Deux familles juives bourgeoises (dont l'une très riche), cultivées, peu religieuses et parfaitement intégrées dans la société viennoise, s'unissent au milieu des années 1930. Mais la montée de l'idéologie nazie de l'autre côté de la frontière ranime et attise un antisémitisme virulent qui gangrène Vienne, avec, pour point d'orgue, l'annexion de l'Autriche par l'Allemagne. La jeune génération des deux familles précitées décide de fuir.

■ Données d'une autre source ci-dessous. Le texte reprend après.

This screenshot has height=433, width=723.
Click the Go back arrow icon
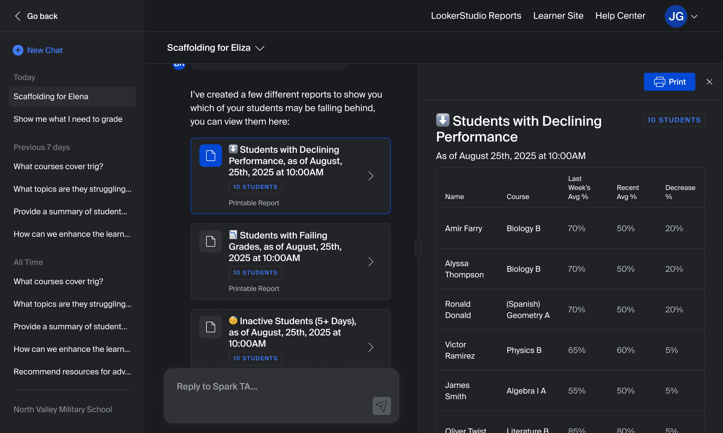tap(18, 16)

Myriam et Aaron sont déjà partis s'installer aux USA avant que ceux-ci décident de fermer leur pays aux réfugiés juifs allemands ; mais Almah et Wilhem s'y prennent trop tard.
Rejetés par des pays de plus en plus nombreux à fermer leurs frontières à ces réfugiés, ils n'auront d'autre choix, comme quelques-uns de leurs coreligionnaires, que d'accepter la proposition d'une organisation juive financée par des trusts américains : le projet d'installation d'un kibboutz (expérience toute nouvelle) en République Dominicaine sur des terres vendues par le dictateur Trujillo contre espèces sonnantes et trébuchantes et, Trujillo l'espère, une reconnaissance internationale…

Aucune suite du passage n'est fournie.